De fait, la communication des marques à la rentrée s’annonce sans bouleversement majeur. « Les marques sont un peu en standby car on ne sait pas comment va se passer le second semestre. Beaucoup de budgets sont décalés en digital, donc pas forcément auprès des enfants », décrit Roxane Rose. « Pas de changement sur la thématique de la rentrée. Sur le fond, nous avions déjà pour objectif de promouvoir un cahier lancé en 2018 », explique Christophe Girard chez Oxford, pour qui la rentrée est une période cruciale, puisque la majorité des dépenses en communication sont opérées entre le 15 août et le 15 septembre. Comme ce spécialiste de la papeterie, les marques sont aujourd’hui dans les starting blocks.
Anne Besson, directrice marketing France, Espagne et Portugal de Lego
« Développer les bâtisseurs de demain »
Comment avez-vous communiqué pendant le confinement ?
Pendant le confinement, nous étions en campagne de communication. Nous avons décidé de maintenir l’enveloppe totale de nos investissements sur l’année mais de réajuster entre le court terme et la fin d’année. Nous avons conservé nos investissements, notre prise de parole, nos contenus, mais décalé certaines communications plus larges, notamment une prise de parole en TV à partir de septembre.
Avec le Covid-19, avez-vous changé quelque chose à vos messages sur le fond ?
La marque Lego a pour vocation de développer les bâtisseurs de demain. Nous accompagnons les enfants dans la créativité, l’imagination. Nous avons renforcé ces valeurs. Nous avons lancé une campagne de marque « Let’s build together », créée en interne par The Lego Agency et sortie en avril au niveau mondial. Cette campagne, c’est l’idée de construction, de challenge. Plusieurs fois par semaine, il y avait de nouveaux défis. Cette campagne [devait] basculer [mi-juillet] vers une nouvelle campagne d’été et de rentrée des classes, toujours autour de l’éducation.

= EXERCICES À FAIRE =
1 - Répondez à ces questions d'après l'extrait :
(a) Pour Oxford, entre quelles dates se font la plupart des dépenses en communication ?
(b) Quelle prise de parole Lego a-t-il repoussée, et à partir de quand ?
(c) Qui a créé la campagne « Let's build together », et quand est-elle sortie ?
2 - Poursuivez l'extrait sur la communication des marques à la rentrée, en reprenant juste après sa dernière phrase.
La liste plus bas ne sert pas du tout pour ce travail.

= DONNÉES FOURNIES =

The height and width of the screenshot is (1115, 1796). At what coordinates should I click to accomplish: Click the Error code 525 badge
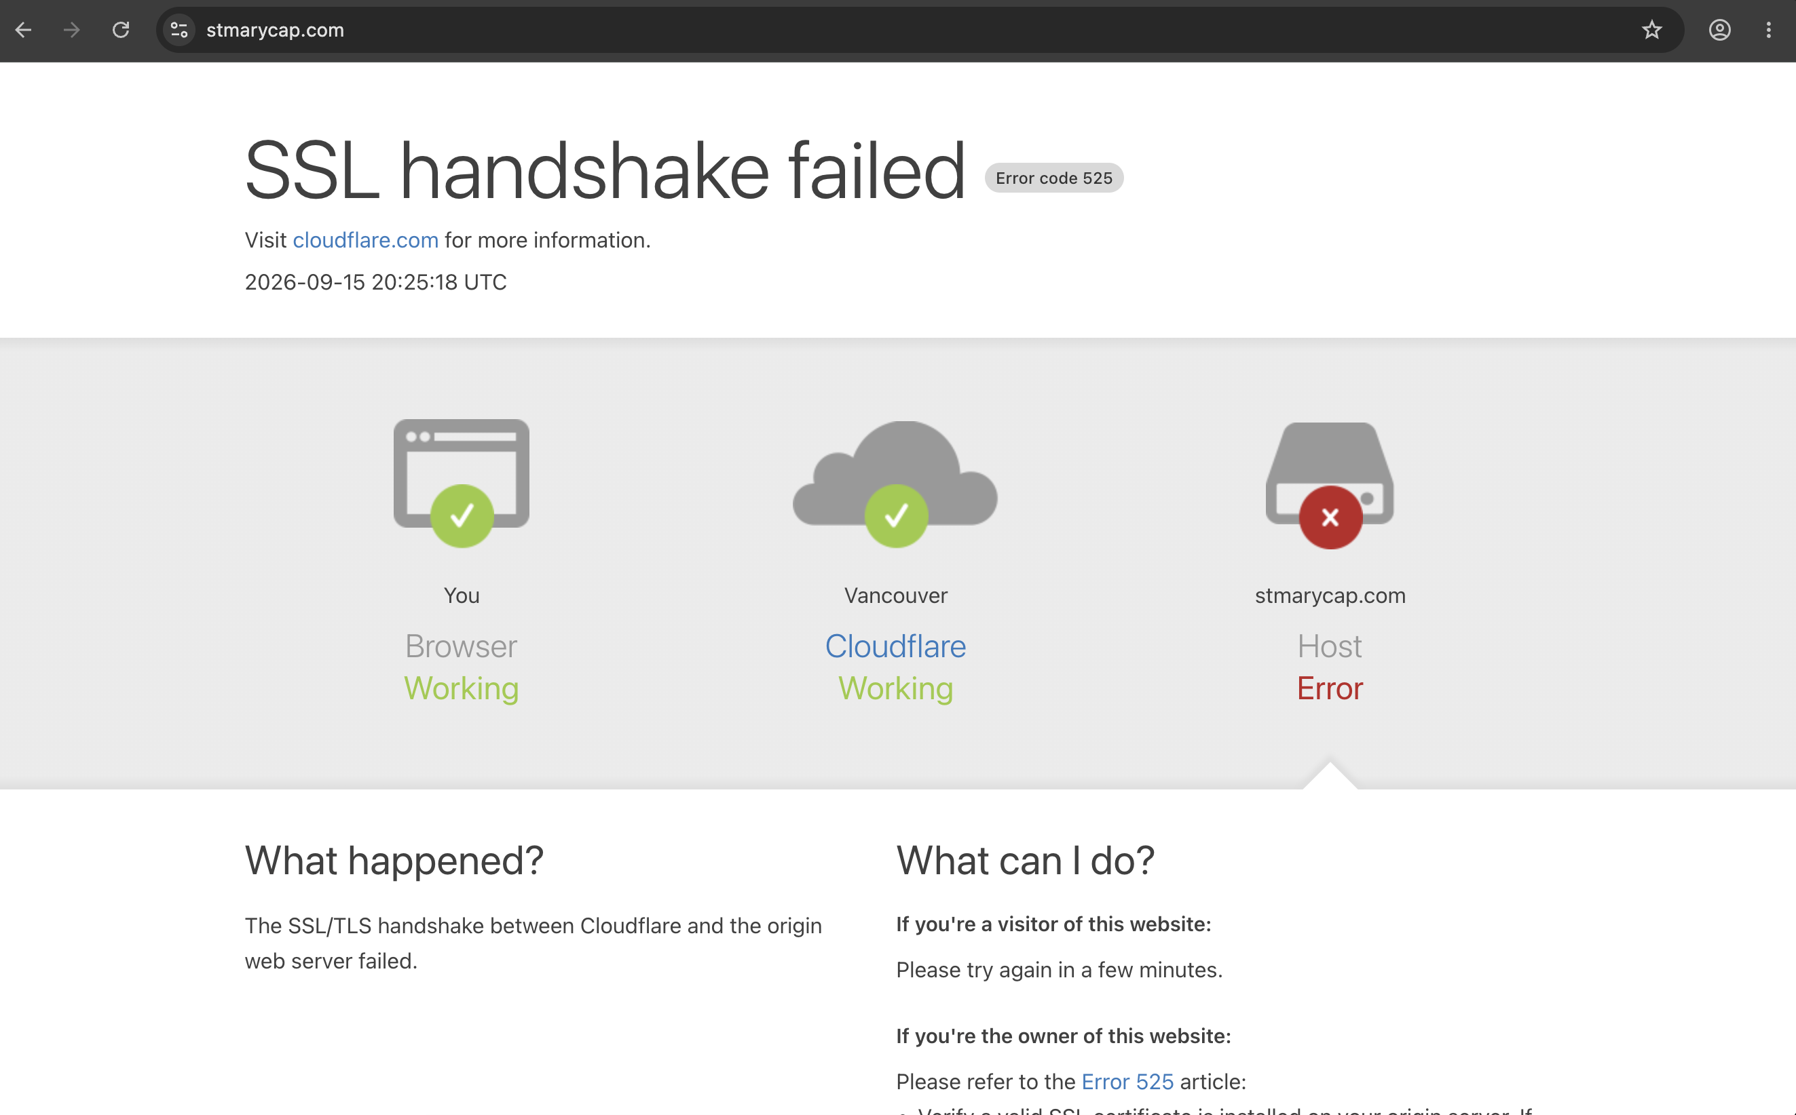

= RÉPONSES AUX EXERCICES =
1 -
(a) Entre le 15 août et le 15 septembre.
(b) Une prise de parole à la télévision, repoussée à partir de septembre.
(c) Elle a été créée en interne par The Lego Agency et est sortie en avril au niveau mondial.

2 -
En quoi consiste cette campagne de rentrée ?
Il y a plusieurs éléments que l’on va renforcer à la rentrée, à commencer par nos budgets. Nos investissements publicitaires vont augmenter de 20 % jusqu’à la fin de l’année, par rapport à 2019. Nous augmentons également la part du digital et du e-commerce. Côté publicitaire, nous aurons une campagne de marque « Rebuild the world » de fin septembre à la fin de l’année, accompagnée d’une communication auprès des enfants, notamment sur l’actualité produit. Notre innovation est Lego Super Mario.
Les nouveaux enjeux sanitaires et de responsabilité n’entrent-ils pas en ligne de compte ?
La qualité, le « caring » font partie des valeurs de Lego. Et nous n’avons pas attendu la crise pour parler du côté durable. Le groupe s’engage en matière sociétale et environnementale. Par exemple, nous proposons des briques 100 % recyclées. Lego a investi plus de 130 millions d’euros pour développer l’éco-responsabilité.